• [WHAT YOU NEED TO DO]
Continue the review of the Opening Doors 2018 performance below, picking up after its final sentence and leaving the data that follows it aside.

Opening Doors Performance 2018 – Review by Tamsin Nawathe


Today, I had the privilege of not only seeing Opening Doors’ annual show from the seats of the beautiful Teatru Salesjan, but from the wings as the excitement is fed from performer to audience. The showcase consisted of work from each of the Opening Doors groups – dance, music and theatre, alongside the Ensemble’s work, entitled ‘The Secret’, that will tour to Leeds this summer.























The night opened with the musicians of Opening Doors performing layered drum rhythms that then split into solos from each artist. The range of personal styles flourished through the short solo moment and showed the variety of melodies that can be accomplished with just one instrument.


The actors/actresses worked around a scene at a Street Tombola and mixed comedy and drama. They showcased their talent by even including singing, proving that even though the performers are enacting one art form that they have a lot to offer. The music choices got the audience up and singing along.


Around a table as a prop, the piece explored different scenarios that could happen around it. Dinner, operations and so on as the dance changed from romantic to eerie. Once again we see the diversity in the performers as they changed how they acted depending on the scenario presented in the piece.

• [PROVIDED DATA]

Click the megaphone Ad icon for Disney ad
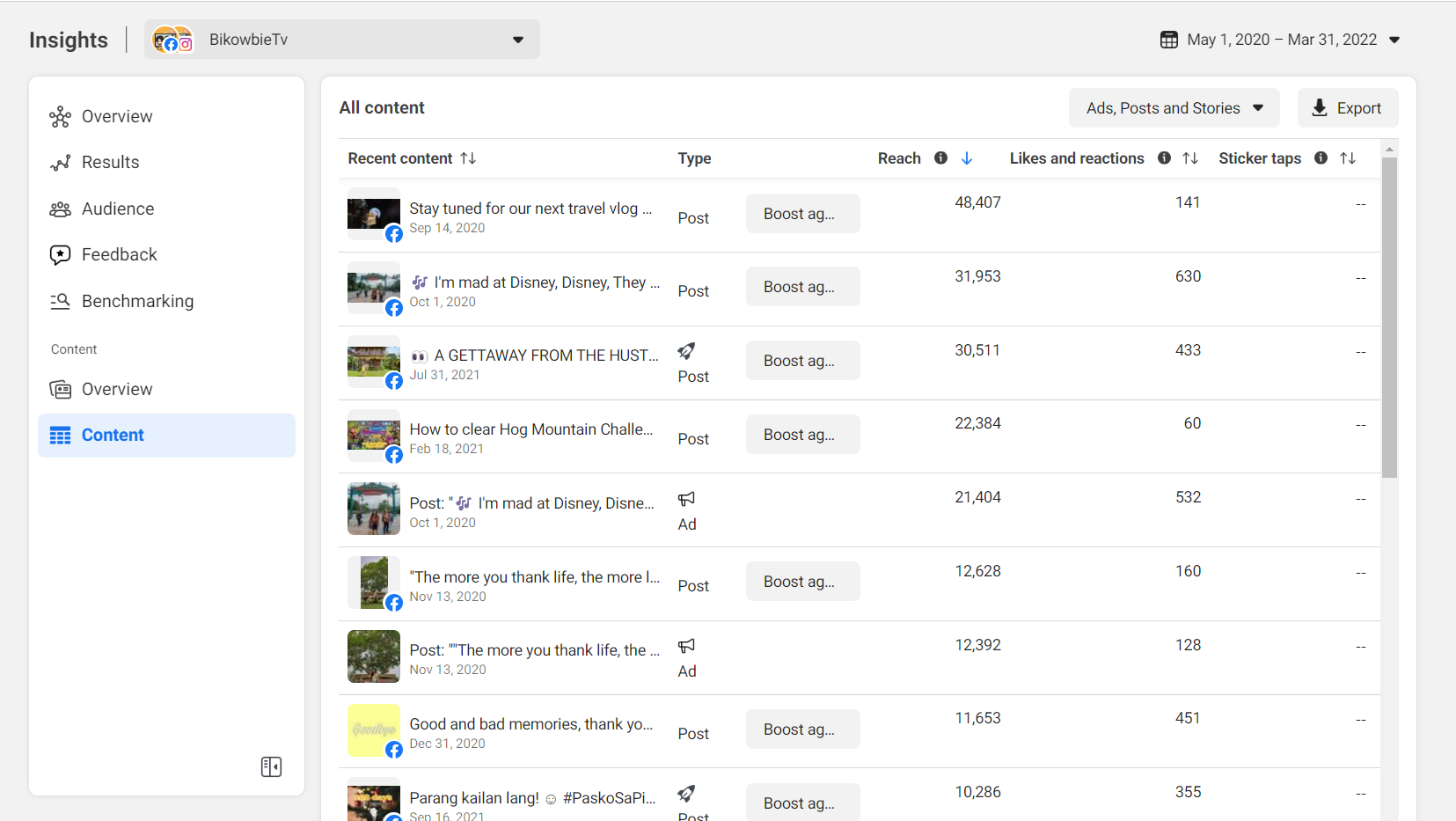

• [RESULT OF THE EXERCISE]
From a spectator’s perspective you can see the adventurous play with technology and people, as a screen blends the backdrop world to the living reality on stage with interactions, moving images and music. This feature allowed the setting of a survivor from a plane crash to come to life, by seeing it happen, yet keeping the creative alternative world by being in a more cartoon form as if we stepped into another reality.

The piece managed to blend all three disciplines effectively in the story through the use of the memory of a character. The past or potential future would be shown in a dance adding to the romantism lying beneath the plot. The musicians were always ‘on stage’, visible to the audience. Their work paralleled action on stage and created musical motifs for key moments in the plot or characters. The artistic choices blended known Maltese songs with more oriental notes as the piece went from the known to the creative land of opportunity.


Set up as an orchestra made up of; drums, piano, violin, chimes, and a rain tube, they worked in response to what was happening on stage. Using voice as a cue in one section, the musicians’ timing altered the movement on stage. They were even included in the action by breaking the 4th wall between stage and orchestra, with performers interacting as a transition between scenes, or musicians moving up to the front of the stage.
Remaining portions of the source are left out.